In the phase I study, 15 patients with relapsed or refractory ALL and 1 with diffuse large B-cell lymphoma were treated. Eight of the patients had undergone at least one hematopoietic stem cell transplant, and all had received total body irradiation. Four had previously received another form of immunotherapy. The patients had to have been at least 100 days post transplant, with no graft-vs.-host disease.
T-cell expansion and transduction was feasible in this heavily pretreated population. All but two patients had an adequate or good expression of CAR-T cells. These patients were treated nonetheless, and one went on to have a minimal-residual disease (MRD) negative response, Dr. Lee noted.
In all, 10 of the patients had complete responses: All of these patients had ALL, and three had never previously achieved a remission. The patient with non-Hodgkin’s lymphoma did not have a significant treatment response.
Of eight patients who were negative for MRD after therapy, six went on to have stem cell transplants, with no unexpected toxicities.
As in other CAR-T cell studies, the chief toxicities seen included grade 4 neutropenia lasting longer than 2 weeks in nine patients, and the cytokine-release syndrome in four patients (grade 3 in two patients and grade 4 in two patients). One patient with the cytokine-release syndrome had cardiac arrest but was successfully resuscitated.
The cytokine-release syndrome was found to be associated with interleukin-6 (IL-6) and could be ameliorated with the IL-6 blocking agent tocilizumab (Actemra). The severity of cytokine-release syndrome did not correlate with tumor burden, the researchers noted.
MSKCC Study
Dr. Davila and his colleagues used a slightly different CAR-T cell construction, also with CD28 costimulation, to treat B-ALL in adults who either had refractory or relapsed disease (MRD-positive) or who were in their first complete remission. Patients who were positive for the Philadelphia chromosome (Ph+) and those who had extramedullary disease, CNS leukemia, or were in relapse after allogeneic stem cell transplant were all eligible.

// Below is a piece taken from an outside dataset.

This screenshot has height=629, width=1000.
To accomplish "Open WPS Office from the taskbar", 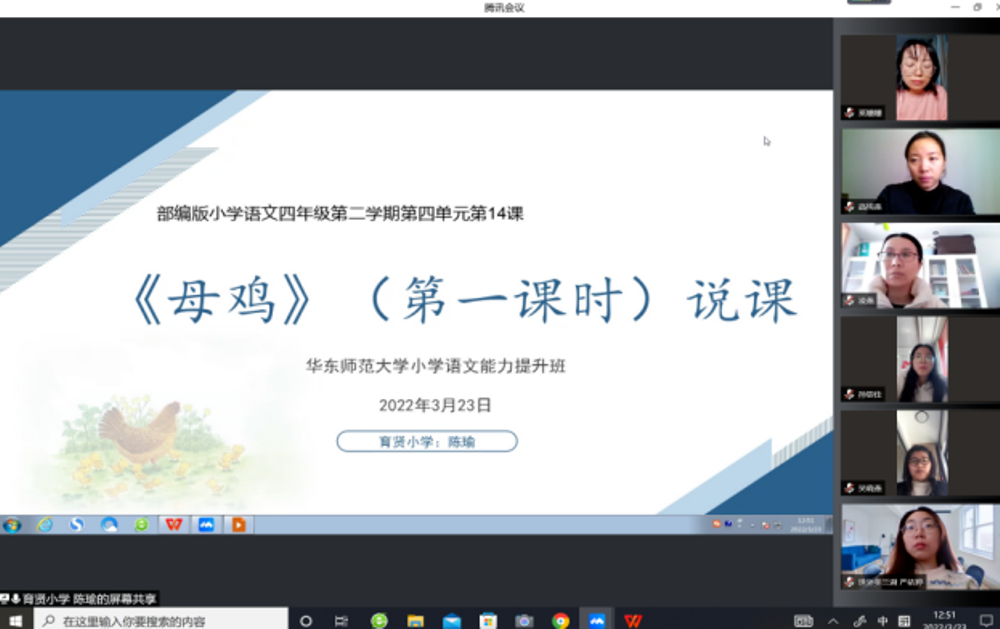I will (x=632, y=620).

He presented data on 16 patients with B-ALL with long-term follow-up: 14 patients had a complete response, with an average time to complete response of 24.5 days.
Seven patients in the MSKCC study have gone on to allogeneic stem cell transplants; three patients in complete remission were not eligible for transplant because of medical contraindications, and one additional patient was being evaluated for transplant. There have been no post-transplant relapses to date, with the longest follow-up out to 2 years, Dr. Davila said.

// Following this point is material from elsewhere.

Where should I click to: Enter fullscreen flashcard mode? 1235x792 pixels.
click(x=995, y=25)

As in the NCI study, the cytokine-release syndrome was a common toxicity. The investigators initially tried to manage it with steroids but found that it came at the cost of lymphotoxicity that caused a marked decline in serum T-cells. They subsequently switched to tocilizumab, which was effective at treating the syndrome without lymphotoxicity.
Dr. Lee’s study was supported by the National Cancer Institute and St. Baldrick’s Foundation. He discussed off-label use of CAR-T cells. Dr. Lee reported having no conflicts of interest. Dr. Davila’s study was supported by MSKCC. He reported having no conflicts of interest.
AT ASH 2013
Major finding: Anti-CD19 chimeric antigen receptor T cells induced complete responses in 10 of 16 children and young adults with relapsed/refractory acute lymphoblastic leukemia. In a second study, CD19-targeted T cells induced complete molecular responses in 12 of 16 adults with B-lineage ALL refractory to chemotherapy.
Data source: Phase I studies of 2 novel CAR-T cell therapeutic strategies in a total of 32 patients.
Disclosures: Dr. Lee’s study was supported by the National Cancer Institute and St. Baldrick’s Foundation. He discussed off-label use of CAR-T cells. Dr. Lee reported having no conflicts of interest. Dr. Davila’s study was supported by Memorial Sloan-Kettering Cancer Center. He reported having no conflicts of interest.